-- Opening Marker --

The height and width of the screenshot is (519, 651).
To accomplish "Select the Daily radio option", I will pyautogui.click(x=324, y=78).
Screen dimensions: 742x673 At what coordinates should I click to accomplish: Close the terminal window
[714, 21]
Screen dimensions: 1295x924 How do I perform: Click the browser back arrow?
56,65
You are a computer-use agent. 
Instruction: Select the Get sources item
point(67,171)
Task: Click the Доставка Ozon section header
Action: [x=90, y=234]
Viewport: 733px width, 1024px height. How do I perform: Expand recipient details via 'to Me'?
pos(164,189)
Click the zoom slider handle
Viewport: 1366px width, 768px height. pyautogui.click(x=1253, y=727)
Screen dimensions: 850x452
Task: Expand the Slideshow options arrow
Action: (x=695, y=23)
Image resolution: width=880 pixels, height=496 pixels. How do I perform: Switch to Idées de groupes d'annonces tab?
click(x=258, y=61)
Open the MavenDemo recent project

-- Closing Marker --

Exercise aim: Copy all of the data exactly.

Result of this task:
The height and width of the screenshot is (519, 651).
To accomplish "Select the Daily radio option", I will pyautogui.click(x=324, y=78).
Screen dimensions: 742x673 At what coordinates should I click to accomplish: Close the terminal window
[714, 21]
Screen dimensions: 1295x924 How do I perform: Click the browser back arrow?
56,65
You are a computer-use agent. 
Instruction: Select the Get sources item
point(67,171)
Task: Click the Доставка Ozon section header
Action: [x=90, y=234]
Viewport: 733px width, 1024px height. How do I perform: Expand recipient details via 'to Me'?
pos(164,189)
Click the zoom slider handle
Viewport: 1366px width, 768px height. pyautogui.click(x=1253, y=727)
Screen dimensions: 850x452
Task: Expand the Slideshow options arrow
Action: (x=695, y=23)
Image resolution: width=880 pixels, height=496 pixels. How do I perform: Switch to Idées de groupes d'annonces tab?
click(x=258, y=61)
Open the MavenDemo recent project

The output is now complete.